[INFORMATION GIVEN]
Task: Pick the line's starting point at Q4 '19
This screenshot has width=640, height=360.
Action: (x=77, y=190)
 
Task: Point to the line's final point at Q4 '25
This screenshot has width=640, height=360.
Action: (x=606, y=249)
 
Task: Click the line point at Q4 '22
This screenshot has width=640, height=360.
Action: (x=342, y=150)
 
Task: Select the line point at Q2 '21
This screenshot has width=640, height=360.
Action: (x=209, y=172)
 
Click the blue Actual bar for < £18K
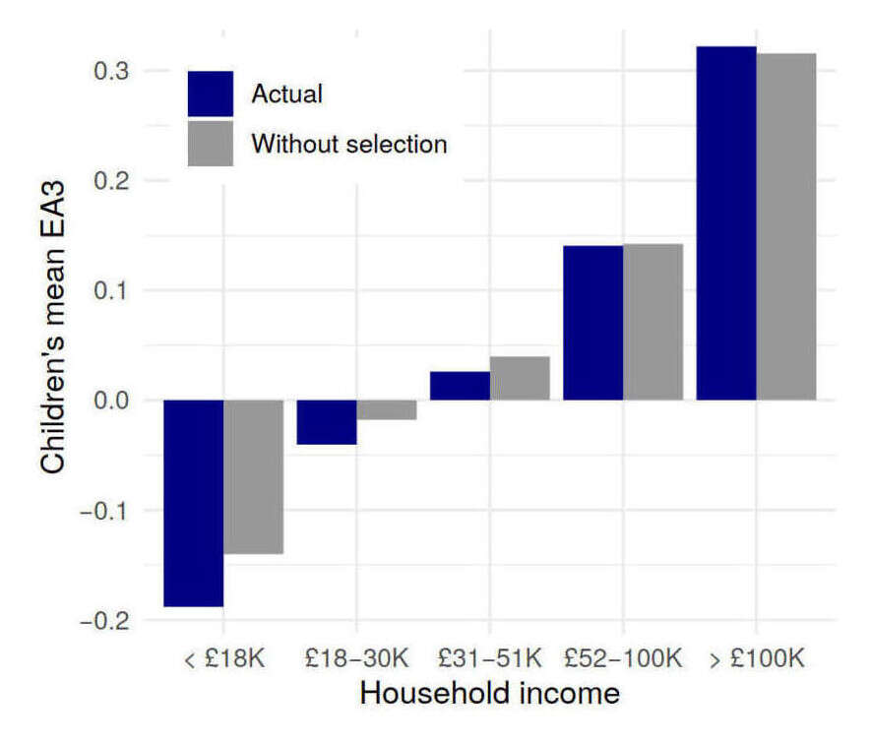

[EXERCISE TASK]
Reproduce every line of the material above, requests included, adjusting each coordinate in the answers by adding -39 to it. Leave the pictures out of your reply.

[EXERCISE SOLUTION]
Task: Pick the line's starting point at Q4 '19
This screenshot has width=640, height=360.
Action: (x=38, y=151)
 
Task: Point to the line's final point at Q4 '25
This screenshot has width=640, height=360.
Action: (x=567, y=210)
 
Task: Click the line point at Q4 '22
This screenshot has width=640, height=360.
Action: (x=303, y=111)
 
Task: Select the line point at Q2 '21
This screenshot has width=640, height=360.
Action: (x=170, y=133)
 
Click the blue Actual bar for < £18K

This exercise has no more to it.